Verify each finding against the current code and only fix it if needed.

Inline comments:
In @modelopt/torch/recipes/cli.py:

  • Line 1: This module currently starts with a module docstring instead of the
    required NVIDIA Apache 2.0 license header; add the standard NVIDIA Apache 2.0
    header block at the very top of the file (above the existing triple-quoted
    docstring) and ensure the same header is added to all other new Python/C++/CUDA
    files introduced in this PR; locate the insertion point at the module-level
    docstring in cli.py (top of file) and prepend the exact SPDX/Apache 2.0 header
    used across the codebase.
  • Around line 9-13: Add a console-script entry so the CLI function main() in
    modelopt.torch.recipes.cli is exposed as the installable command; update
    packaging metadata (e.g., pyproject.toml) to include an entry under
    [project.scripts] like modelopt-recipes = "modelopt.torch.recipes.cli:main" (or
    add the equivalent console_scripts mapping in setup.cfg/setup.py) so the
    advertised modelopt-recipes command points to the main() function.

In @modelopt/torch/recipes/experiment/__init__.py:

  • Around line 1-9: Add the standard NVIDIA Apache 2.0 license header to the top
    of this new Python module so it complies with project guidelines; insert the
    header comment block above the module docstring in
    modelopt/torch/recipes/experiment/init.py (before the triple-quoted
    description) and ensure it remains a valid Python comment, then keep the
    existing imports and all unchanged (SweepConfig, SweepController, SweepJob).

In @modelopt/torch/recipes/pipeline.py:

  • Around line 50-57: The PipelinePlan currently only stores
    steps/export/metadata and drops the top-level recipe.model block; add a model
    field to the PipelinePlan dataclass (e.g., model: dict[str, Any] | None) and
    ensure load_and_plan() populates this field from recipe.model (including
    recipe.model.path and flags like trust_remote_code and attn_implementation) when
    constructing the plan and when returning the plan as an artifact so consumers
    can reconstruct the full workflow; update any code that builds the plan around
    PipelinePlan(...) (lines building the plan and the return at load_and_plan()) to
    copy the model block intact into the new model field.
  • Around line 156-177: The planners (_plan_pruning and similarly
    _plan_distillation) are discarding any technique-specific fields by manually
    recreating a small config dict; instead serialize the entire validated section
    and preserve all fields. Fix by calling section.model_dump() into a single dict
    (e.g. full = section.model_dump()), then build config from that dict (e.g.
    config = {k:v for k,v in full.items() if k not in ("calibration","training")})
    and extract calibration/training by popping or reading those keys and leaving
    the rest intact; if any field names must be normalized, rename only those
    specific keys before constructing the
    PipelineStep(technique="pruning"/"distillation",
    api_call=TECHNIQUE_API["pruning"/"distillation"], config=config,
    calibration=calib, training=training).

- **Dataset**:
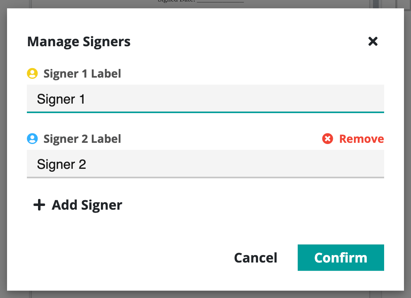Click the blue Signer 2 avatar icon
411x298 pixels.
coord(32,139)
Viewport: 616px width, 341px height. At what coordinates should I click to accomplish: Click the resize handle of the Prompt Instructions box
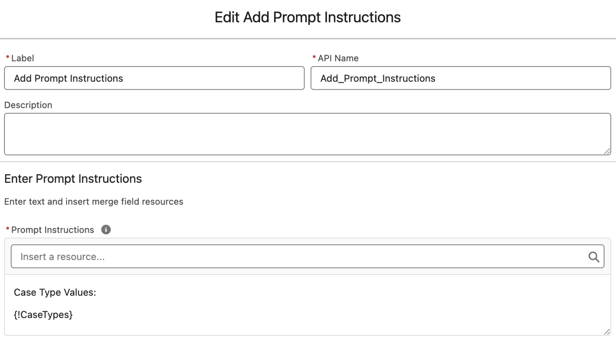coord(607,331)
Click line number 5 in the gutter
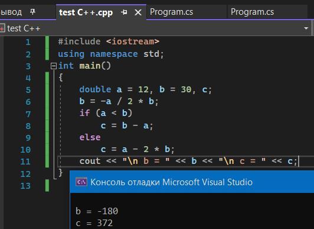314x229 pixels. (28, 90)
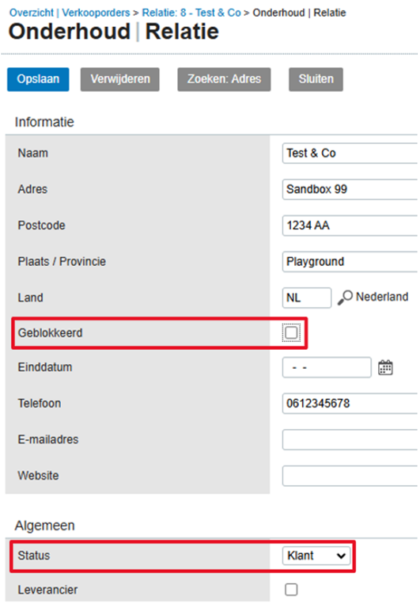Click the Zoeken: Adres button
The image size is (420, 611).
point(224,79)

- **Parts of the exercise**:
[1] In the review comments, output the passage that begins at the words "and extract calibration/training" and ends after the words "calibration=calib, training=training).".
[2] Answer these questions from the review comments:
(a) Which three names should stay in the experiment module's existing imports?
(b) Under what command name should the CLI's main() function be installed?
(c) What type is suggested for the new model field on PipelinePlan?
[3] List every file path that heads a group of inline comments in the review comments.

- **Task solutions**:
[1]
and extract calibration/training by popping or reading those keys and leaving
    the rest intact; if any field names must be normalized, rename only those
    specific keys before constructing the
    PipelineStep(technique="pruning"/"distillation",
    api_call=TECHNIQUE_API["pruning"/"distillation"], config=config,
    calibration=calib, training=training).

[2]
(a) SweepConfig, SweepController, and SweepJob
(b) modelopt-recipes
(c) dict[str, Any] | None

[3]
modelopt/torch/recipes/cli.py
modelopt/torch/recipes/experiment/__init__.py
modelopt/torch/recipes/pipeline.py